Except, she didn't want to play with me. This happened a lot when my older brother Geoffrey was around. The girl cousins all had crushes on him, so I routinely got pushed out of the way so they could cast adoring looks on him. I hated it but I was used to it.
And after all, she was a teen who didn't want to be hanging around some little kid. My brother was far more interesting. On this particular lazy summer afternoon, they announced they were going 'uptown' to get some candy. In this small town, uptown was around four or five blocks. A ten minute walk to the five and dime store, right past my uncle's feed and seed storefront.
I wanted to go with them and they teased me with the possibility.
"First," my brother said. "You have to prove that you can be a good lookout."
Then they talked me into keeping an eye out for my mother or grandmother so they could safely sneak dollars out of my mother's purse.
My brother tried to tell me it was perfectly okay, that Ma let him do it all the time, I just shouldn't tell anyway.
Stella giggled as they went into the room together.
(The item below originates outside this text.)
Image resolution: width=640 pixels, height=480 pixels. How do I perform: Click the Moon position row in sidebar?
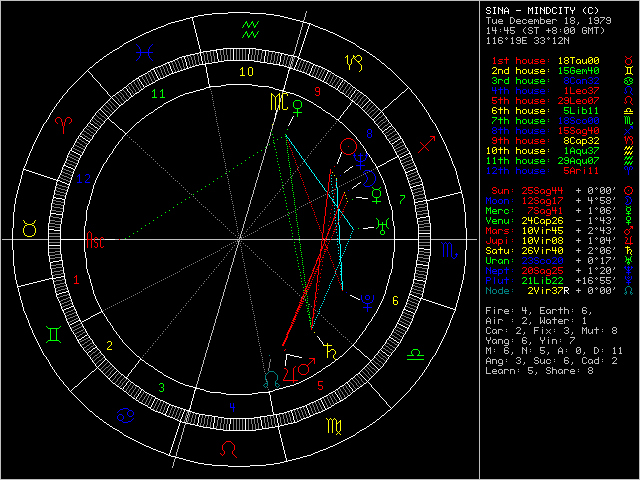tap(556, 201)
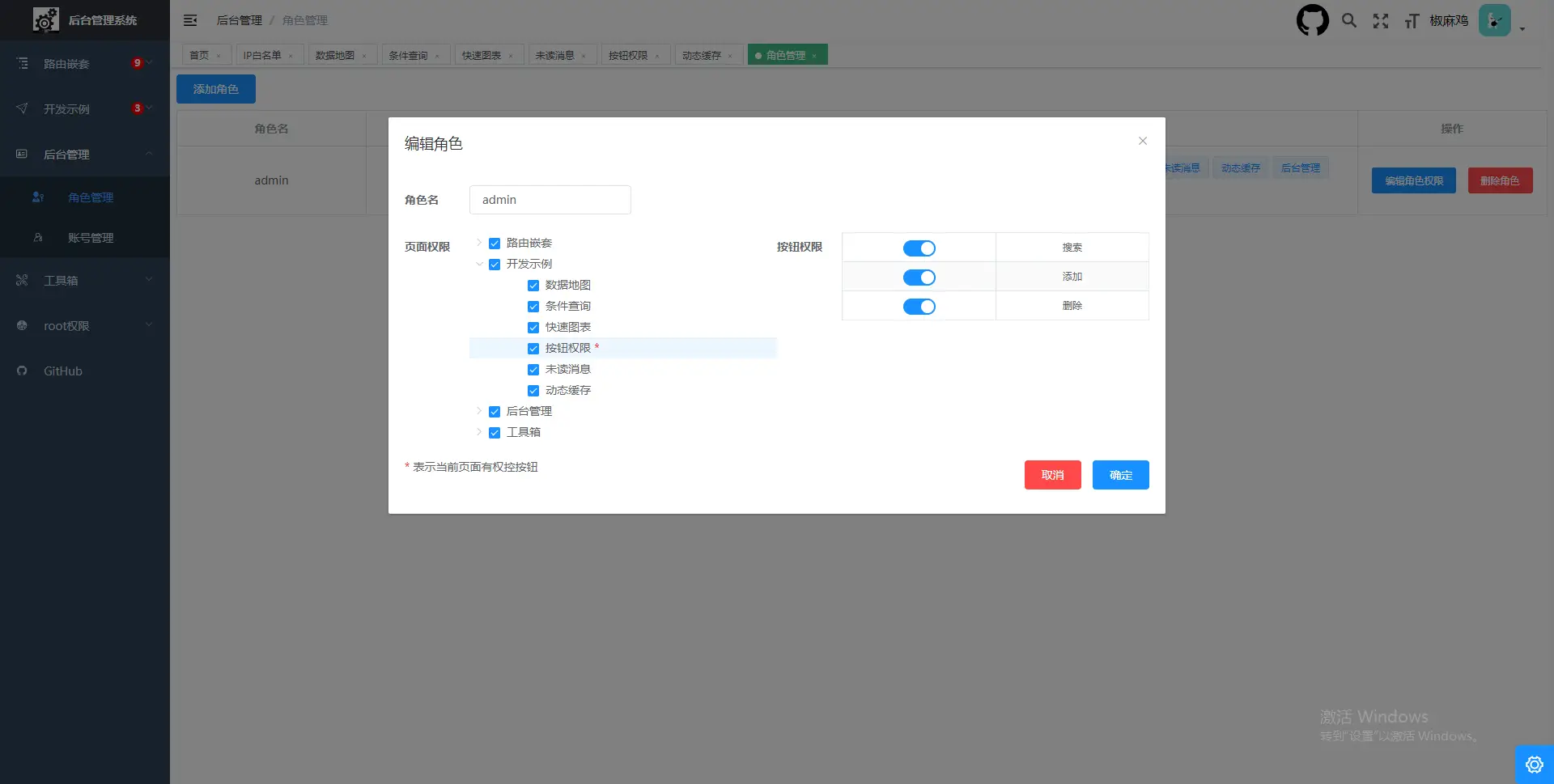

I didn't get to go uptown with them but I didn't tell on them either. Something about the shame of being tricked like that made me keep my mouth shut. Besides, my mother would have wanted to know why I hadn't even tried to stop them. She would have been disappointed in me, and I knew it was stealing.
Maybe I witnessed the first time Stella was involved in theft from my mother. It wasn't the last.
The girl with the easy smile and the golden hair grew up needing and wanting something I don't think she ever found. The last time I saw her she was married and had two little girls and she seemed stable and happy. This was right before she started smoking crack cocaine.
Soon after that she was finding ways to impersonate my mother and stealing from her dead father's estate. Money that would have belonged to her in a number of years but was to be split between her and her brothers. It wasn't hard for her to impersonate my mother, they had the same name, after all. They were both named Stella and she had my mother's maiden name. What followed were two more divorces and a boy child born addicted who she lost custody of to her sister in law. I don't know how many times she was in rehab. She called me up one time a long time ago looking for comfort and solace.
That was the last time I talked to her. I heard a desperate woman who didn't really want to quit using and didn't know a way out of her pain. And she continued to try to embezzle and until she rammed into that truck, I think she remained a lost child in a grown woman's body.
She was a lost child, a girl who could have turned out different, but didn't. And was loved in spite of everything. I wish she could have finally filled that empty place inside her. We all have it. All of us.

1 comment:

Annie Howes said...

A tragedy all around, V. I do hope she's found peace.